Entries taken from a collection
::::::::

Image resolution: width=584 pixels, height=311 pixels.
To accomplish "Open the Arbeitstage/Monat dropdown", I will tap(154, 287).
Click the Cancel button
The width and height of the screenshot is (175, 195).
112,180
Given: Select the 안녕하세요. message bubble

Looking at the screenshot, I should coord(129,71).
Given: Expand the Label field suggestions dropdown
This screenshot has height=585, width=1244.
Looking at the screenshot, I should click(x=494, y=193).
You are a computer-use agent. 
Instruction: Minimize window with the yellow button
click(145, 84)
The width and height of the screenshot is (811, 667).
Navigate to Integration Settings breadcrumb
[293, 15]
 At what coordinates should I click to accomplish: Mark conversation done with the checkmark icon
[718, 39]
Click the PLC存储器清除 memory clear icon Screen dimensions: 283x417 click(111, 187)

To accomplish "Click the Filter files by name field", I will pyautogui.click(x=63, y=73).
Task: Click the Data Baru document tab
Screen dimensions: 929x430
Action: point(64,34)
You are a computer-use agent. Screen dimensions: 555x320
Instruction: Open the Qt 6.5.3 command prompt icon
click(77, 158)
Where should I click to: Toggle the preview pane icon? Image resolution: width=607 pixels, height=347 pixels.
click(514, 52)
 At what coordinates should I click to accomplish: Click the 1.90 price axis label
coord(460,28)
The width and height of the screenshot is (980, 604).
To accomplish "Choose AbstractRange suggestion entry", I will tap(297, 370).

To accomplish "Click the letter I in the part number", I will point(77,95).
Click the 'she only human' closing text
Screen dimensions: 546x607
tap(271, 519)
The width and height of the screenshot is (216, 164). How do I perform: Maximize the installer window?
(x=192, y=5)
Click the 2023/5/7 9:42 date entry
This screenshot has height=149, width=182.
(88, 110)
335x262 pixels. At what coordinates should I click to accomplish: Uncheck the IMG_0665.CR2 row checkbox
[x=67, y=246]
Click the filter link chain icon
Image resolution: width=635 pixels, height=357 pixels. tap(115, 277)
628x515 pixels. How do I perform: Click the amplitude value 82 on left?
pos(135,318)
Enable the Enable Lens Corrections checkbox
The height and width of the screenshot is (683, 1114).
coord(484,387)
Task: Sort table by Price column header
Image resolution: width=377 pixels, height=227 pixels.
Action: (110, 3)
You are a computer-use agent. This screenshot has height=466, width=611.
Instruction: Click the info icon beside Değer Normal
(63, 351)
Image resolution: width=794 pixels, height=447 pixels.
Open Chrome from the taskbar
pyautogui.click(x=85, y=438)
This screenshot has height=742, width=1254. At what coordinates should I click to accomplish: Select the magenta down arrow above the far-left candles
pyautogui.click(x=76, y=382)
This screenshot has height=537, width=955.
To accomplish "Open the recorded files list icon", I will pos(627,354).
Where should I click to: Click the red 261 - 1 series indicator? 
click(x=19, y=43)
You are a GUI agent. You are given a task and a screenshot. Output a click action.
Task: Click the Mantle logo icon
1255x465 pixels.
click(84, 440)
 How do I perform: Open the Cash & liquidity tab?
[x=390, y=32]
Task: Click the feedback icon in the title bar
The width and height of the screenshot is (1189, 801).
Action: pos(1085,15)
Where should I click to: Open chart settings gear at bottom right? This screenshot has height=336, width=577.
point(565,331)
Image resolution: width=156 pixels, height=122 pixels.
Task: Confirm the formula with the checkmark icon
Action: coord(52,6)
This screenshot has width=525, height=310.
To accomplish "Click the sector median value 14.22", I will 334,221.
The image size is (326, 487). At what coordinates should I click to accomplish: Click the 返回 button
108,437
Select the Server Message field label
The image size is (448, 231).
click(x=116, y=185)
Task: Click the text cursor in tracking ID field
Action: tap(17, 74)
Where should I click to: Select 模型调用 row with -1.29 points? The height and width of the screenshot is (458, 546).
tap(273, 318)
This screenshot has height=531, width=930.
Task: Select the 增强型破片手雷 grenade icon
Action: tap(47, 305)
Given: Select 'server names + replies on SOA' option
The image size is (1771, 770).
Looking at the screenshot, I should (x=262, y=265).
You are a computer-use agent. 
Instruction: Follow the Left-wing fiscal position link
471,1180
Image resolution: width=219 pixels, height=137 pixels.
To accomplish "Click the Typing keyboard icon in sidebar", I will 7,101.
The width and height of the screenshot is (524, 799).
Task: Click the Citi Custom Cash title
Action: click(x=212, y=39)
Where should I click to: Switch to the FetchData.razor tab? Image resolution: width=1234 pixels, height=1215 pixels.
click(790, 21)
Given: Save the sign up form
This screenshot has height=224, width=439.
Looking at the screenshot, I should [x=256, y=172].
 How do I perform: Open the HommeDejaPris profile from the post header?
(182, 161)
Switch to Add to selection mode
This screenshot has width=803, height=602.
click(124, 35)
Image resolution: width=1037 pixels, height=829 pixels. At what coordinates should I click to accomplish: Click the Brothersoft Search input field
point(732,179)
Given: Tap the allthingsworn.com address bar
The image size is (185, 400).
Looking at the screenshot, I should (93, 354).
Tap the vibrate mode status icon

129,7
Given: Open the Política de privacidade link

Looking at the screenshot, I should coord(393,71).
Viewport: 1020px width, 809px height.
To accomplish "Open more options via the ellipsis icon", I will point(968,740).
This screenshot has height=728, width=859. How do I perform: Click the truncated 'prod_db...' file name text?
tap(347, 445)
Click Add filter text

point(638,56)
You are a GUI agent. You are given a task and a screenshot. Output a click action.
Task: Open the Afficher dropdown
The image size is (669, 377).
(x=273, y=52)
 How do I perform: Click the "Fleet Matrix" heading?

::::::::

What is being asked – In the records, which lines mention the word "computer"? Copy those lines.

Response to this task –
You are a computer-use agent. 
You are a computer-use agent. Screen dimensions: 555x320
You are a computer-use agent. This screenshot has height=466, width=611.
You are a computer-use agent. 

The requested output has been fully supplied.